When he asks why I’m returning to Lebanon I tell him that it’s not a “return,” but that I’m coming to reclaim a house that I thought I’d lost. I don’t know why I keep insisting that my return is temporary, that I’m not remaining in Beirut. Do I insist on this to this man whom I hardly know because I fear the passion with which he speaks about his own return? About the Lebanon that he began to rediscover only a year ago? About the place of his father’s birth in Palestine and his family and childhood stories from Lebanon, his mother’s country? I tell him that my stay in Beirut is temporary and that I’ll return home soon. I repeat this to him, perhaps more to convince myself that nothing could change my decision to return to Africa.

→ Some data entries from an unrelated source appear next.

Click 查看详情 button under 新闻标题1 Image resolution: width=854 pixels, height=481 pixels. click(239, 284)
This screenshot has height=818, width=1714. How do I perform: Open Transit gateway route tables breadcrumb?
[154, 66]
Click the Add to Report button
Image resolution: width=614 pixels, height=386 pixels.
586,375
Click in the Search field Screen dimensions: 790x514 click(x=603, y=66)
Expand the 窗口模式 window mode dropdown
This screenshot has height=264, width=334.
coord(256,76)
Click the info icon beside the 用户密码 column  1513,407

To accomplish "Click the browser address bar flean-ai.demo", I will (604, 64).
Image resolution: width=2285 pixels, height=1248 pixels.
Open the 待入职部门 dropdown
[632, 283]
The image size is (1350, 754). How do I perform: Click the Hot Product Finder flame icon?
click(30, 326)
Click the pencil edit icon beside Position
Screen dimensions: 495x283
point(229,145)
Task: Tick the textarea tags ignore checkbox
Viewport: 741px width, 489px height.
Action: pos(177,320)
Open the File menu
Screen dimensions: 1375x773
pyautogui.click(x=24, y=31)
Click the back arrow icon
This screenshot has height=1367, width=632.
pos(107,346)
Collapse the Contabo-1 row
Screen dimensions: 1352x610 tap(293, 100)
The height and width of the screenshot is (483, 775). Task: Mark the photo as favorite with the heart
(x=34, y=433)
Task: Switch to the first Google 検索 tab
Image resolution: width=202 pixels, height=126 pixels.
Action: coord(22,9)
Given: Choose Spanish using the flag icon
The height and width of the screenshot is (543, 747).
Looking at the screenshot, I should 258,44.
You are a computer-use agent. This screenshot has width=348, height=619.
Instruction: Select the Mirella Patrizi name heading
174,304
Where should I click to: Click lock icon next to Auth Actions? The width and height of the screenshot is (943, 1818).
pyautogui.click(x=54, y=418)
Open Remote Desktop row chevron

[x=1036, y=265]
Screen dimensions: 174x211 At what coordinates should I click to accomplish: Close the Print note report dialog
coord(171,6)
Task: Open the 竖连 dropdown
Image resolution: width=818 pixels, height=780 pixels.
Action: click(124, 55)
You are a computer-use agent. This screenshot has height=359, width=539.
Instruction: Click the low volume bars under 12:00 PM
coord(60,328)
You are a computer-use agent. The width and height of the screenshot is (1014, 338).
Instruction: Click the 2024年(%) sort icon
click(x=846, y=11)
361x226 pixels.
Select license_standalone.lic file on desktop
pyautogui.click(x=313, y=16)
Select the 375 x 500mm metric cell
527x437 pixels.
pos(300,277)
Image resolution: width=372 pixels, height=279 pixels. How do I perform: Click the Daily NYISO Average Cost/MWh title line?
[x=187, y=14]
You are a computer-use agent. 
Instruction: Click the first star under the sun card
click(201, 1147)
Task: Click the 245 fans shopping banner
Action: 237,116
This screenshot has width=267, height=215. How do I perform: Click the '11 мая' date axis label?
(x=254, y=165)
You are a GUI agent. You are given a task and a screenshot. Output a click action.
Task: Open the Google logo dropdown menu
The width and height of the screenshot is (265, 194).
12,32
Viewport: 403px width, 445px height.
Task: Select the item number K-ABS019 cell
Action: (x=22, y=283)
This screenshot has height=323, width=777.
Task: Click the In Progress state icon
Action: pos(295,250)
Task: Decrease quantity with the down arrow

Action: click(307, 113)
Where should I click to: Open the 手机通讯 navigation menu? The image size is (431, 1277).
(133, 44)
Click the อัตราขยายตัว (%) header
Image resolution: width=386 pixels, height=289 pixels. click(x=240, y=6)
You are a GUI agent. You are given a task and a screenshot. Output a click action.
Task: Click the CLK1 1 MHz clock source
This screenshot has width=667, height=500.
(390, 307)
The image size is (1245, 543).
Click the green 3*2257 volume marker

Nour returns to search for his roots. As a journalist he may decide where he wants to travel and he’s chosen Lebanon, the country where he spent his childhood before he left for America. As for me, I’ve come to sell the building that I inherited from my parents, then return to Kenya. I’ll be able to sell it only after the displaced people living in it are evicted. I only inherited it because my brother Baha’ was killed. Of course my brother would have been first in line to inherit the house, he was the only man in the family, just like my father Salama before him when he inherited the house from my grandfather Hamza. Baha’ was killed in the beginning of 1978, almost three years after the civil war started in Lebanon. He died when a rocket explosion sent shrapnel flying onto the balcony of the second floor of our house in Zuqaq al-Blat, where he stood. We couldn’t recognize him. They brought a coffin and told our family, “Your son’s inside.” Two days after the burial, young men from the neighborhood found pieces of his limbs hanging from the branches of the few trees that were not also burned in the explosion. The smell of my brother’s burning body remains in the house for a long time. Sometimes I feel as though this smell is still close to me, that since the incident my senses can no longer perceive any other smell. My father was also injured that day, with a head wound. He recovered, but a short time later he started acting strangely. The doctor doesn’t want to remove the piece of shrapnel from his head because of the danger of injuring him further. And as for my mother, she stopped speaking all together. The shock of my brother’s death made her lose the power of speech. When she wants to say something she gestures with her fingers, drawing empty circles in the air. This is how we leave Lebanon for Adelaide, where my uncle went when he emigrated many years before the war. We leave: my incomplete, amputated family made up of an almost insane father, a mother who refuses to speak, and a daughter who is waiting for a man to follow her to Australia, a man whom she’ll never see again after she leaves.